— SECTION DE TEXTE —
--

Les implications Comme vous avez pu le constater, nous pouvons à la lumière de nos recherche affirmer sans aucun doute que Mario Charpentier est bel et bien à la source de versassions financières tout à fait légales et surtout fort importantes au Parti libéral du Québec au Parti Québécois. Vous me direz peut-être que puisqu’il était à la tête d’une entreprise de services juridiques, il devait se montrer généreux envers les deux principales formations politiques du Québec, ne serait-ce que pour avoir peut-être un accès plus facile aux politiciens. C’est un argument tout à fait valide. Cela dit, les élections de 2007 eurent lieu en mars. Cette élection, comme on le sait, a mené 41 adéquistes à l’Assemblée nationale et le parti à devenir l’opposition officielle. Comment se fait-il que l’homme qui est aujourd’hui président de l’ADQ n’ait jamais, au cours des huit mois de 2007 qui ont suivi,
donné à l’Action démocratique un seul sou? Lui qui a été généreux envers le PLQ et le PQ au point d’avoir atteint la limite maximale autorisée pour les dons aux partis politiques n’a jamais fait preuve de la même générosité après la victoire électorale la plus importante de la formation politique qu’il dirige! Ne manque-il pas ici une marque de confiance fondamentale? Pire encore, imaginez-vous un instant que ces dons en argent aient été faits au lendemain de l’élection qui a permis à l’ADQ de devenir l’opposition officielle! Cela signifie que Mario Charpentier ne jugeait pas pertinent de financer l’ADQ alors qu’elle venait de connaître ses plus éclatants gains électoraux de son histoire! Et il est aujourd’hui président de ce parti. Si les dons ont été faits après les élections de 2007, cette histoire a des implications encore plus importantes.

--

— ENTRÉES BRUTES —
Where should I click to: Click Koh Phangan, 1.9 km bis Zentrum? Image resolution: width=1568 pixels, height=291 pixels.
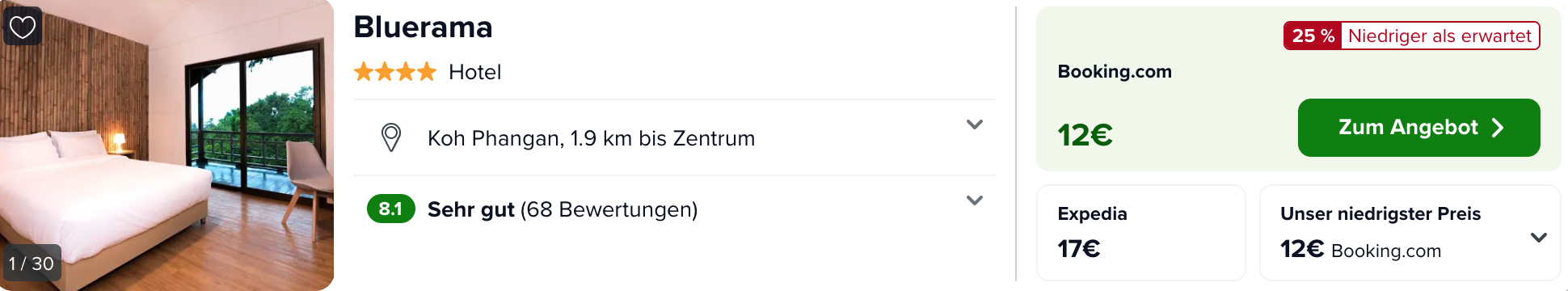click(x=591, y=138)
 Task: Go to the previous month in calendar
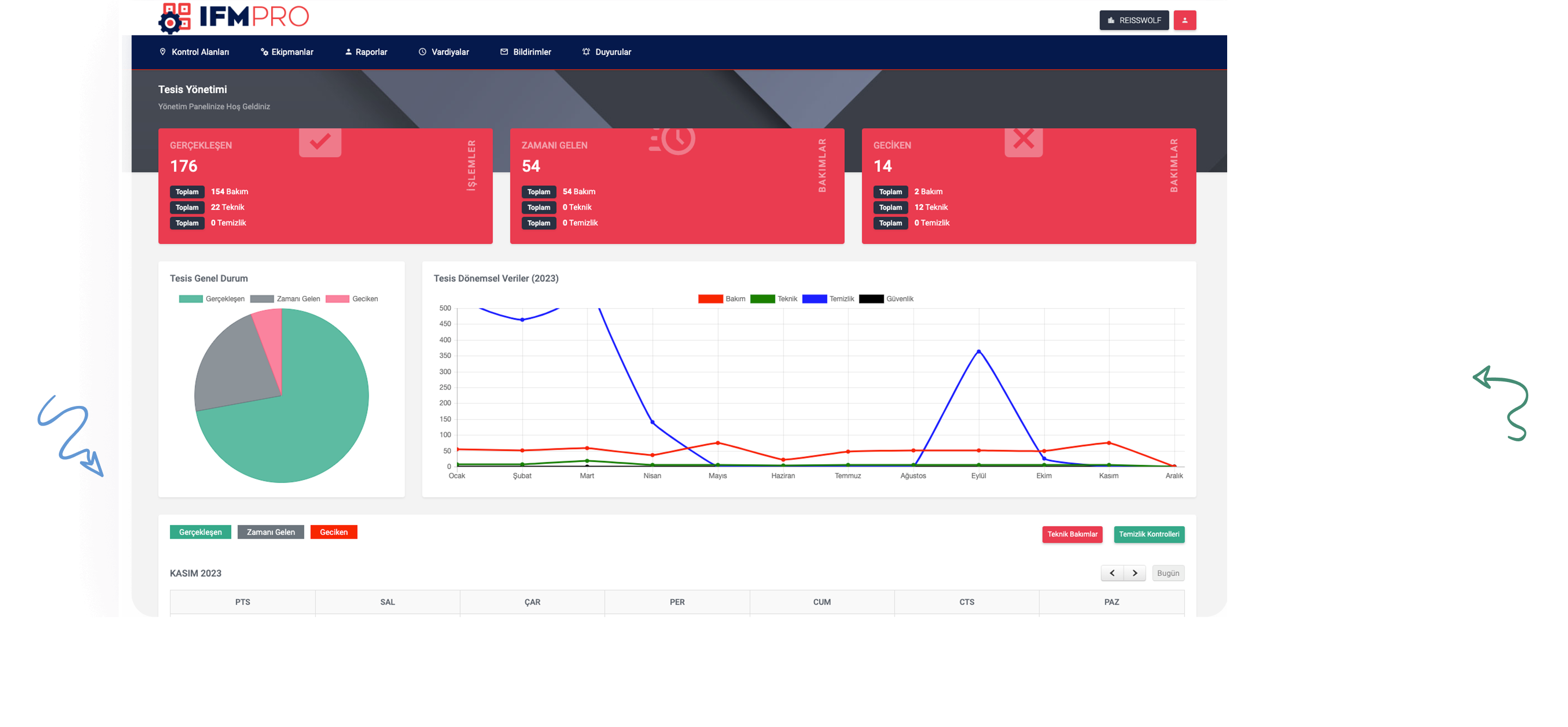click(1111, 573)
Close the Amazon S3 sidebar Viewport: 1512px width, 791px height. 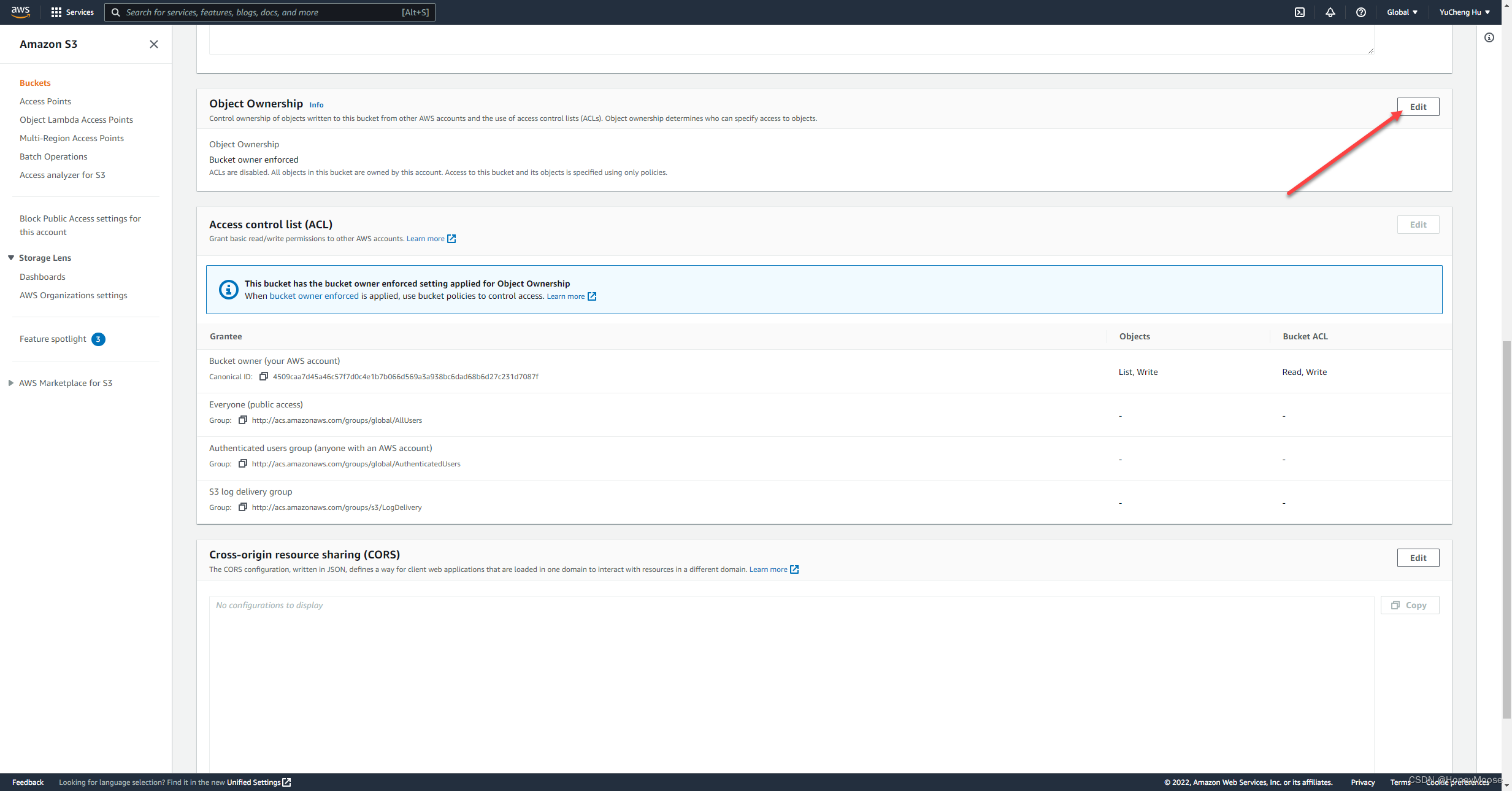click(x=154, y=44)
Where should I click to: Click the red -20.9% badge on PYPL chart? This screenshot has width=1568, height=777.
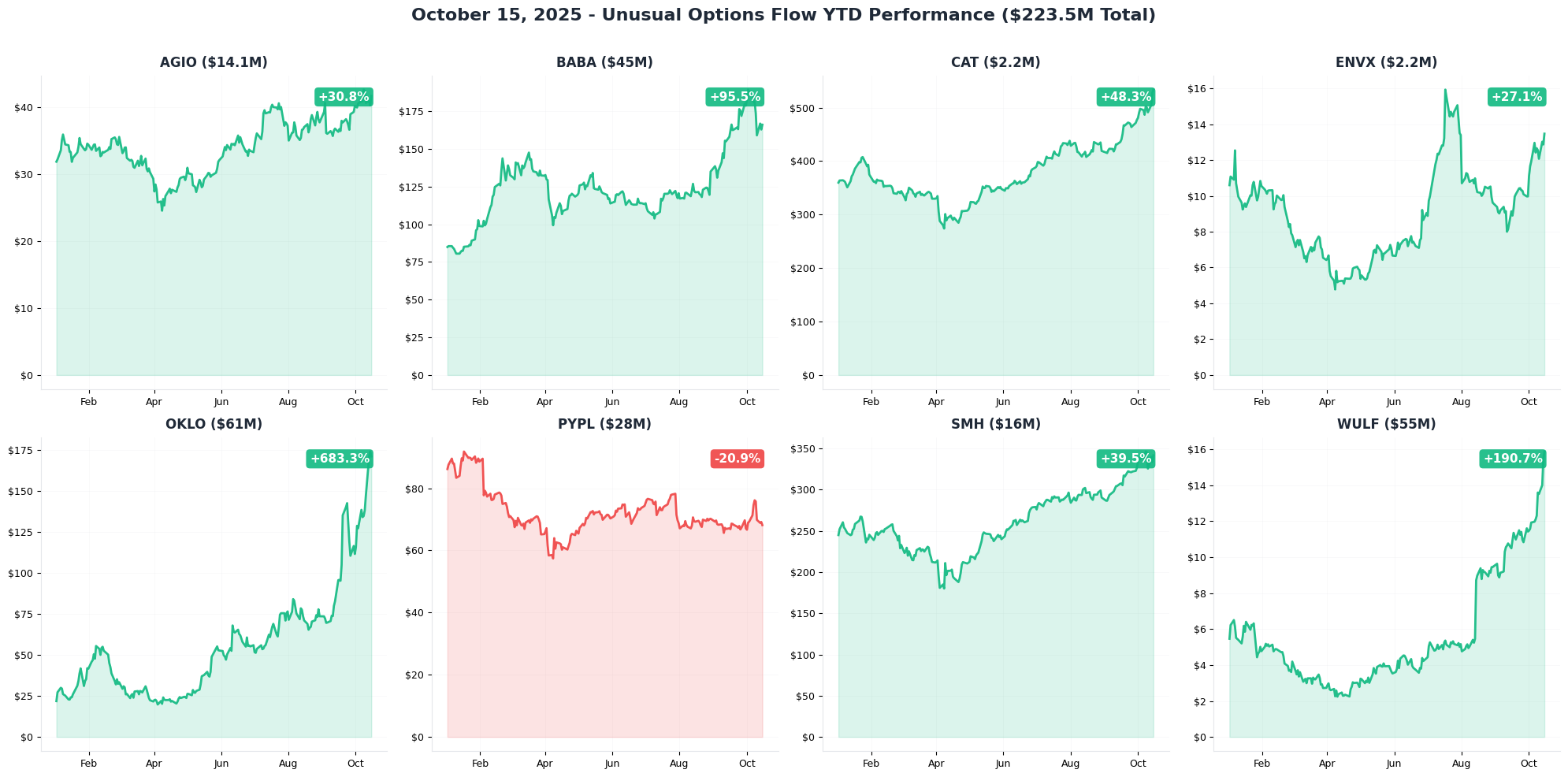(x=737, y=459)
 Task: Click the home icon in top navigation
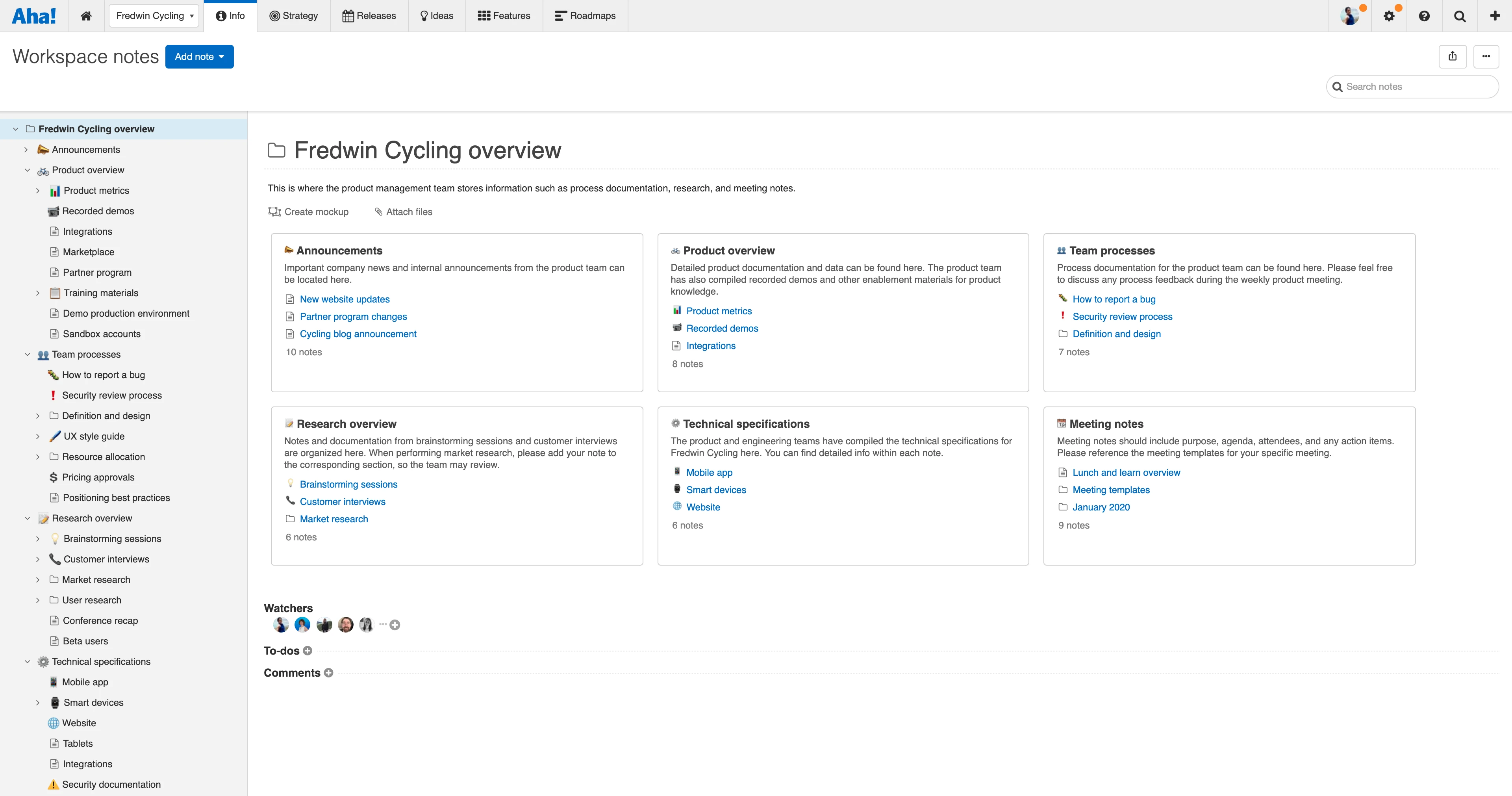coord(86,16)
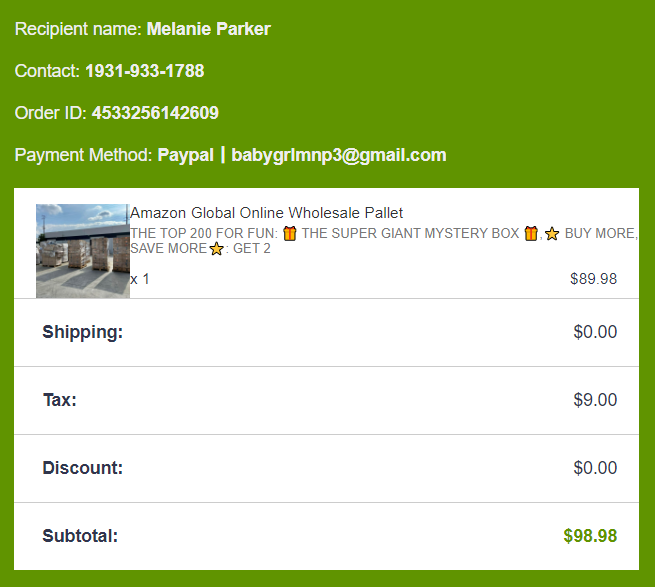This screenshot has height=587, width=655.
Task: Click the gift icon after "MYSTERY BOX"
Action: point(531,234)
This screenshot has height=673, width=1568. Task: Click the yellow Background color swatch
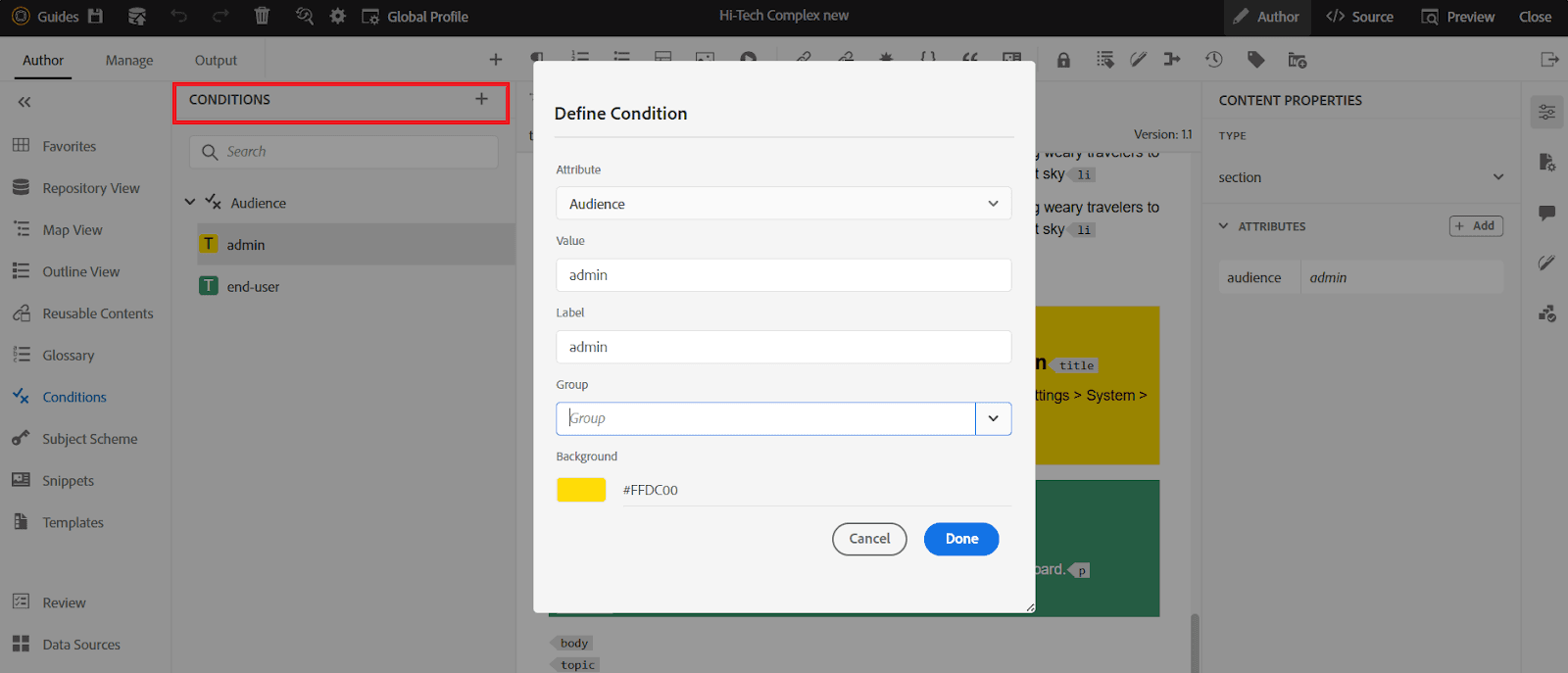tap(581, 490)
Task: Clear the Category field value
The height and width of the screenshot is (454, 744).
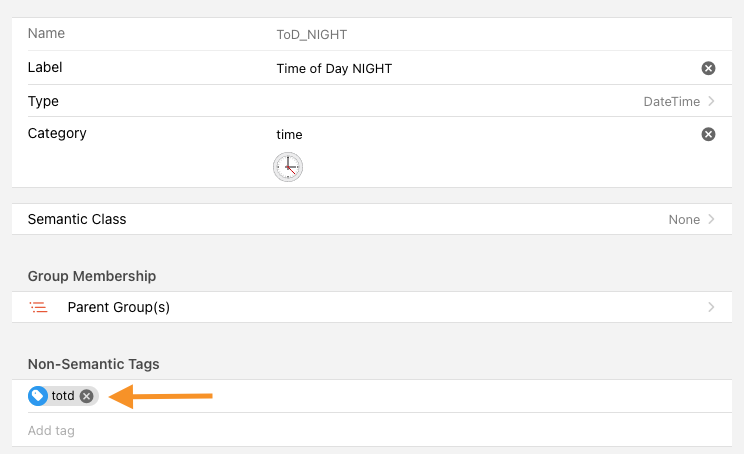Action: pos(708,134)
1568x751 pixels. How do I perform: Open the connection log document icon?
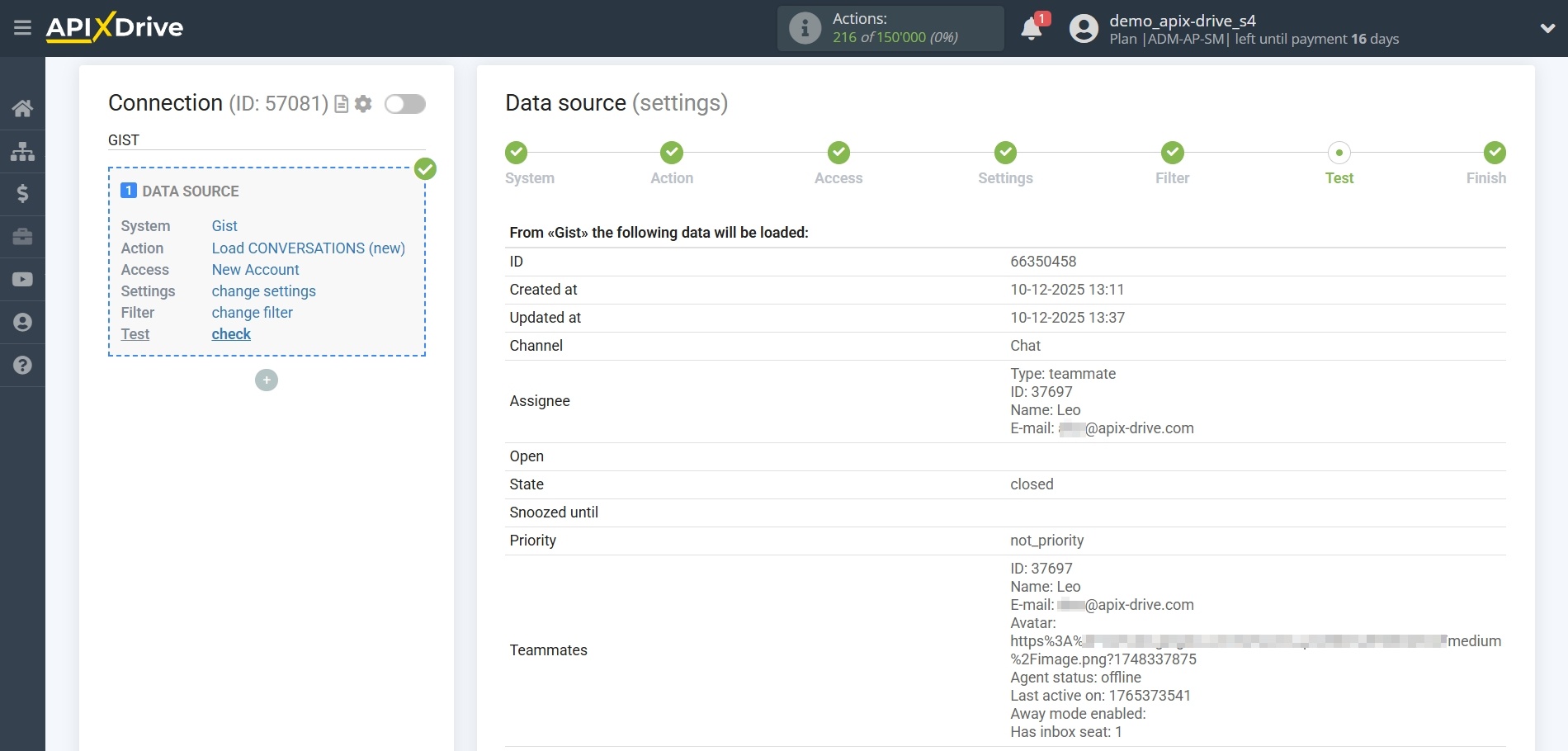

--

— CONSIGNE DÉTAILLÉE —
Pour chacune des affirmations suivantes, dites si elle concorde avec le texte sur Mario Charpentier en répondant oui ou non, puis citez les mots du texte qui tranchent. (a) Les élections de 2007 se sont tenues en mars. (b) À l'issue de l'élection de 2007, l'ADQ a formé le gouvernement. (c) Dans les huit mois de 2007 qui ont suivi l'élection, Mario Charpentier a versé de l'argent à l'Action démocratique.

— RÉPONSE —
(a) Oui : « les élections de 2007 eurent lieu en mars ».
(b) Non : « et le parti à devenir l’opposition officielle ».
(c) Non : « n’ait jamais, au cours des huit mois de 2007 qui ont suivi, donné à l’Action démocratique un seul sou ».